Fu accolto nell’Accademia dei Palladii e nel salotto letterario del mecenate Ignazio Paternò principe di Biscari. Sposò Francesca Longo, che morì di parto. La figlia fu così accudita da una balia, la Caterina, che diventò la sua compagna fedele e gli diede un altro figlio. Fu nominato notaio del casale di Valcorrente (nei pressi dell’odierna Belpasso ottenne una pensione sul Monte di pietà e sulla Mensa vescovile e un sussidio dal Comune di Catania fino alla sua morte. Considerato il maggiore poeta riformatore siciliano, conosciuto e apprezzato dai contemporanei, presto dimenticato: per tutto il 19° secolo fu censurato e bollato come poeta pornografico, prendendo spunto solo da una parte delle opere scritte, dopo anni la sua grande opera venne rivalutata. E’ considerato un poeta libero che usa tutti i suoi mezzi per smascherare le falsità e gli inganni della società. Le sue opere spaziano dall’esaltazione dell’operosità dell’uomo alla critica alla Chiesa, dalla contemplazione della natura alla critica dell’ignoranza.
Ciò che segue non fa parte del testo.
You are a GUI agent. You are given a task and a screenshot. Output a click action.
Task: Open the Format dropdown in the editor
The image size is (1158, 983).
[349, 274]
La sua stessa Sicilia è vista rivalutata da un realismo che spazza via il mito di una società pura e incontaminata. In alcune opere anticipa ampiamente il movimento verista che si sarebbe affermato solo quarant’anni dopo la sua morte. Lotto contro i pregiudizi, i vizi, soprusi e le angherie dei potenti. Nell’opera “Patri Siccia” (seppia) denuncia quello che oggi è il problema dei preti pedofili. Spietata accusa che prospera nei conventi, ma anche altrove della pedofilia. Scena che si svolge dentro una cella del convento, tra il monaco e il giovane Pippuzzo. La “monaca disperata”, una suora di clausura che si dispera e anela per avere un uomo che la possa soddisfare sessualmente. Nel sonetto “Pilatu”, maledice quella fessura dove è uscito appunto Pilato. Nella Carestia, oltre alla fame del popolo si verifica il connubio tra politica e chiesa cattolica. Il popolo che aveva fame per la carestia in corso, ma anche per il malgoverno e le angherie subite dai governanti, tumultuava sotto il palazzo del deputato appiccandovi fuoco, mentre il municipio era assediato da una ciurma di donne, che costrinsero il sindaco a rifugiarsi nel convento dei benedettini. La sommossa fu calmata dal principe Vincenzo Paternò Castello di Biscari che apri i suoi magazzini dando da mangiare al popolo affamato. In mastro Staci, misero materassaio che la natura lo ha ben attrezzato sessualmente, il notaio che lo ha notato racconta alla moglie le doti del mastro, e la donna con grande lascivia e desiderio fa in modo di incontrare il materassaio. Incontro che stava per finire in tragedia. La favola “la libertà”, in una gabbia era rinchiuso un cardellino che saltava e svolazzava dentro la sua prigione. Il padrone le diceva questa prigione gabbia, ti salva da cacciatori, artigli di nigghi e spalvieri. Mosso a pietà apri la gabbia facendo uscire il cardellino, che non essendo pratico del volo per la lunga prigionia, cadde tra le grinfie di un gatto. L’uccelletto vedendosi schiacciato dalla grinfie del gatto gridava “o libertà funesta.”